== DATA SUPPLIED
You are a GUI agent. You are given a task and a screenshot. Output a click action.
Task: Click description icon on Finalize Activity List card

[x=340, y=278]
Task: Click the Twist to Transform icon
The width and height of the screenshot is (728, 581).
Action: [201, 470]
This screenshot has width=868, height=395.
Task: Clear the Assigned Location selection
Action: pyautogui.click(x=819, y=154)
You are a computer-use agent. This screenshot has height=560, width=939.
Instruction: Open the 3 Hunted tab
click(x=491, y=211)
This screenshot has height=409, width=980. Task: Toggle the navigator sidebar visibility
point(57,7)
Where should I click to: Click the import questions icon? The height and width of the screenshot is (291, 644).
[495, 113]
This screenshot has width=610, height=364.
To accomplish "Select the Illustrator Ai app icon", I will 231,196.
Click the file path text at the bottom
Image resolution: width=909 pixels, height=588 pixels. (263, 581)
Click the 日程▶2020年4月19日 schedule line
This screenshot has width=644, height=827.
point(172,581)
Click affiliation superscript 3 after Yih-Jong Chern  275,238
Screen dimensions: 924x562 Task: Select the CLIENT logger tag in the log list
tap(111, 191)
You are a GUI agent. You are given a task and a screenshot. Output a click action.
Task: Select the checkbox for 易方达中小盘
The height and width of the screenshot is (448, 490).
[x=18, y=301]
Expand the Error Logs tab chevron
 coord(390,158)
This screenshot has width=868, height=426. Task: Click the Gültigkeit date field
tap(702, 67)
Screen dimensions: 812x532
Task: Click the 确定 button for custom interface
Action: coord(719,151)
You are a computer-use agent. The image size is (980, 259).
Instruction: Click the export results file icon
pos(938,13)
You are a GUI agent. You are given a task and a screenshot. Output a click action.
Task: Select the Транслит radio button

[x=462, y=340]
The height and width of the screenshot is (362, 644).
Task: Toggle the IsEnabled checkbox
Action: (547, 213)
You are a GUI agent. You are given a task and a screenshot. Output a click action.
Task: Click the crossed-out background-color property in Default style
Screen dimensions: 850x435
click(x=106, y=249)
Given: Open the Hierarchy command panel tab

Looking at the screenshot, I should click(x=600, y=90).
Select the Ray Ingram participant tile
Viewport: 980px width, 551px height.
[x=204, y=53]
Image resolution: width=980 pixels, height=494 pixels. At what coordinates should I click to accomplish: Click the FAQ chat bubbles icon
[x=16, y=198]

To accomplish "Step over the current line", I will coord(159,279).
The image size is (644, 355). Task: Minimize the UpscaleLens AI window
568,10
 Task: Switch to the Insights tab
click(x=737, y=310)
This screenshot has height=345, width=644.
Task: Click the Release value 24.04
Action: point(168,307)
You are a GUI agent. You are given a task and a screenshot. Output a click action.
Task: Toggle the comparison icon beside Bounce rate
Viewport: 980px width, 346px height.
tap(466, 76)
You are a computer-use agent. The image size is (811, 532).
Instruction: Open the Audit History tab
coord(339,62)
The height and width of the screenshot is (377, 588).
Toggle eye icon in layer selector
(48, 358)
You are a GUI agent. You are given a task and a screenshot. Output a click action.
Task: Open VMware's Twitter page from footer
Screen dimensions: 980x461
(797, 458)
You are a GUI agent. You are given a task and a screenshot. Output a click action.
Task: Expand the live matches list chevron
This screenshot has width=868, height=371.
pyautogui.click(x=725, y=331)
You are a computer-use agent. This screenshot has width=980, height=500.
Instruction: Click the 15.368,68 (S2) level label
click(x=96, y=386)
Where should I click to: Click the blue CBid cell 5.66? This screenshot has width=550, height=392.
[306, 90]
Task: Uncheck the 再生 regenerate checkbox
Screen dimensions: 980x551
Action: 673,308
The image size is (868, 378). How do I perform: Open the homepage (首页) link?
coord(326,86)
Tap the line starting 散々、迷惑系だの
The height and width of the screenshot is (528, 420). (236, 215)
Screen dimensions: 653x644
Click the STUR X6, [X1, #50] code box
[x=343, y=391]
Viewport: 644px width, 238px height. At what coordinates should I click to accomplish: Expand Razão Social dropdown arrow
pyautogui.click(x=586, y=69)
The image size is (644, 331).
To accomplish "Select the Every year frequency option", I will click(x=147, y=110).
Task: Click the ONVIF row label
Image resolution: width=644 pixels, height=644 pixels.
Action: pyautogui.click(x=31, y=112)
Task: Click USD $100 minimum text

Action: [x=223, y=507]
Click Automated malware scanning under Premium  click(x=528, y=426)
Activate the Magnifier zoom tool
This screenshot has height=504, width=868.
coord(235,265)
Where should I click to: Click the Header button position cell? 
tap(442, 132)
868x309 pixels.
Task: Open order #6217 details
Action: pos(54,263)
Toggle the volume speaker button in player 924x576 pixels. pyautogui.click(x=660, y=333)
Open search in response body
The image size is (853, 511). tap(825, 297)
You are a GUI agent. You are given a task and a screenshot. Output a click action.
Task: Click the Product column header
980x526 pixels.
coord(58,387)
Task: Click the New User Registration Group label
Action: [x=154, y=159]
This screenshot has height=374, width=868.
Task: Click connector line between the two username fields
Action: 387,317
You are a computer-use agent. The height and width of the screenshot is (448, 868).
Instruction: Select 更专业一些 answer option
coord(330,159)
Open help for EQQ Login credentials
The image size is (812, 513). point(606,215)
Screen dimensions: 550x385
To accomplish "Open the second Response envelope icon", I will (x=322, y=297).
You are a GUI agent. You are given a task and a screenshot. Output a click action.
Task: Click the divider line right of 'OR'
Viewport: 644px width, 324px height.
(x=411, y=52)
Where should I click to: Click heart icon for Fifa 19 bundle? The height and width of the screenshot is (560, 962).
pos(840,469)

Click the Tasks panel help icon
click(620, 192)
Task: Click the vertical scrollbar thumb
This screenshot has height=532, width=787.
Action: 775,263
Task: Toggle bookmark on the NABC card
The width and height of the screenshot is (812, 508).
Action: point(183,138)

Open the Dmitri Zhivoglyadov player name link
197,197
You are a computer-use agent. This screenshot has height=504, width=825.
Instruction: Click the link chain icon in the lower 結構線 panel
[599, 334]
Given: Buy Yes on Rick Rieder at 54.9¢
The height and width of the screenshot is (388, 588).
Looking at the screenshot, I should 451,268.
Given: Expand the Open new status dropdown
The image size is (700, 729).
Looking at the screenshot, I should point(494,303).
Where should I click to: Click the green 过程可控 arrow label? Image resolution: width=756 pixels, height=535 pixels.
====
*WHAT YOU NEED TO DO*
Repeat the material from above exactly, word for word.

*RESPONSE AREA*
You are a GUI agent. You are given a task and a screenshot. Output a click action.
Task: Click description icon on Finalize Activity List card

[x=340, y=278]
Task: Click the Twist to Transform icon
The width and height of the screenshot is (728, 581).
Action: [201, 470]
This screenshot has width=868, height=395.
Task: Clear the Assigned Location selection
Action: pyautogui.click(x=819, y=154)
You are a computer-use agent. This screenshot has height=560, width=939.
Instruction: Open the 3 Hunted tab
click(x=491, y=211)
This screenshot has height=409, width=980. Task: Toggle the navigator sidebar visibility
point(57,7)
Where should I click to: Click the import questions icon? The height and width of the screenshot is (291, 644).
[495, 113]
This screenshot has width=610, height=364.
To accomplish "Select the Illustrator Ai app icon", I will 231,196.
Click the file path text at the bottom
Image resolution: width=909 pixels, height=588 pixels. (263, 581)
Click the 日程▶2020年4月19日 schedule line
This screenshot has width=644, height=827.
point(172,581)
Click affiliation superscript 3 after Yih-Jong Chern  275,238
Screen dimensions: 924x562 Task: Select the CLIENT logger tag in the log list
tap(111, 191)
You are a GUI agent. You are given a task and a screenshot. Output a click action.
Task: Select the checkbox for 易方达中小盘
The height and width of the screenshot is (448, 490).
[x=18, y=301]
Expand the Error Logs tab chevron
 coord(390,158)
This screenshot has width=868, height=426. Task: Click the Gültigkeit date field
tap(702, 67)
Screen dimensions: 812x532
Task: Click the 确定 button for custom interface
Action: coord(719,151)
You are a computer-use agent. The image size is (980, 259).
Instruction: Click the export results file icon
pos(938,13)
You are a GUI agent. You are given a task and a screenshot. Output a click action.
Task: Select the Транслит radio button

[x=462, y=340]
The height and width of the screenshot is (362, 644).
Task: Toggle the IsEnabled checkbox
Action: (547, 213)
You are a GUI agent. You are given a task and a screenshot. Output a click action.
Task: Click the crossed-out background-color property in Default style
Screen dimensions: 850x435
click(x=106, y=249)
Given: Open the Hierarchy command panel tab

Looking at the screenshot, I should click(x=600, y=90).
Select the Ray Ingram participant tile
Viewport: 980px width, 551px height.
[x=204, y=53]
Image resolution: width=980 pixels, height=494 pixels. At what coordinates should I click to accomplish: Click the FAQ chat bubbles icon
[x=16, y=198]

To accomplish "Step over the current line", I will coord(159,279).
The image size is (644, 355). Task: Minimize the UpscaleLens AI window
568,10
 Task: Switch to the Insights tab
click(x=737, y=310)
This screenshot has height=345, width=644.
Task: Click the Release value 24.04
Action: point(168,307)
You are a GUI agent. You are given a task and a screenshot. Output a click action.
Task: Toggle the comparison icon beside Bounce rate
Viewport: 980px width, 346px height.
tap(466, 76)
You are a computer-use agent. The image size is (811, 532).
Instruction: Open the Audit History tab
coord(339,62)
The height and width of the screenshot is (377, 588).
Toggle eye icon in layer selector
(48, 358)
You are a GUI agent. You are given a task and a screenshot. Output a click action.
Task: Open VMware's Twitter page from footer
Screen dimensions: 980x461
(797, 458)
You are a GUI agent. You are given a task and a screenshot. Output a click action.
Task: Expand the live matches list chevron
This screenshot has width=868, height=371.
pyautogui.click(x=725, y=331)
You are a computer-use agent. This screenshot has width=980, height=500.
Instruction: Click the 15.368,68 (S2) level label
click(x=96, y=386)
Where should I click to: Click the blue CBid cell 5.66? This screenshot has width=550, height=392.
[306, 90]
Task: Uncheck the 再生 regenerate checkbox
Screen dimensions: 980x551
Action: 673,308
The image size is (868, 378). How do I perform: Open the homepage (首页) link?
coord(326,86)
Tap the line starting 散々、迷惑系だの
The height and width of the screenshot is (528, 420). (236, 215)
Screen dimensions: 653x644
Click the STUR X6, [X1, #50] code box
[x=343, y=391]
Viewport: 644px width, 238px height. At what coordinates should I click to accomplish: Expand Razão Social dropdown arrow
pyautogui.click(x=586, y=69)
The image size is (644, 331).
To accomplish "Select the Every year frequency option", I will click(x=147, y=110).
Task: Click the ONVIF row label
Image resolution: width=644 pixels, height=644 pixels.
Action: pyautogui.click(x=31, y=112)
Task: Click USD $100 minimum text

Action: [x=223, y=507]
Click Automated malware scanning under Premium  click(x=528, y=426)
Activate the Magnifier zoom tool
This screenshot has height=504, width=868.
coord(235,265)
Where should I click to: Click the Header button position cell? 
tap(442, 132)
868x309 pixels.
Task: Open order #6217 details
Action: pos(54,263)
Toggle the volume speaker button in player 924x576 pixels. pyautogui.click(x=660, y=333)
Open search in response body
The image size is (853, 511). tap(825, 297)
You are a GUI agent. You are given a task and a screenshot. Output a click action.
Task: Click the Product column header
980x526 pixels.
coord(58,387)
Task: Click the New User Registration Group label
Action: [x=154, y=159]
This screenshot has height=374, width=868.
Task: Click connector line between the two username fields
Action: 387,317
You are a computer-use agent. The height and width of the screenshot is (448, 868).
Instruction: Select 更专业一些 answer option
coord(330,159)
Open help for EQQ Login credentials
The image size is (812, 513). point(606,215)
Screen dimensions: 550x385
To accomplish "Open the second Response envelope icon", I will (x=322, y=297).
You are a GUI agent. You are given a task and a screenshot. Output a click action.
Task: Click the divider line right of 'OR'
Viewport: 644px width, 324px height.
(x=411, y=52)
Where should I click to: Click heart icon for Fifa 19 bundle? The height and width of the screenshot is (560, 962).
pos(840,469)

Click the Tasks panel help icon
click(620, 192)
Task: Click the vertical scrollbar thumb
This screenshot has height=532, width=787.
Action: 775,263
Task: Toggle bookmark on the NABC card
The width and height of the screenshot is (812, 508).
Action: point(183,138)

Open the Dmitri Zhivoglyadov player name link
197,197
You are a computer-use agent. This screenshot has height=504, width=825.
Instruction: Click the link chain icon in the lower 結構線 panel
[599, 334]
Given: Buy Yes on Rick Rieder at 54.9¢
The height and width of the screenshot is (388, 588).
Looking at the screenshot, I should 451,268.
Given: Expand the Open new status dropdown
The image size is (700, 729).
Looking at the screenshot, I should point(494,303).
Where should I click to: Click the green 过程可控 arrow label? Image resolution: width=756 pixels, height=535 pixels.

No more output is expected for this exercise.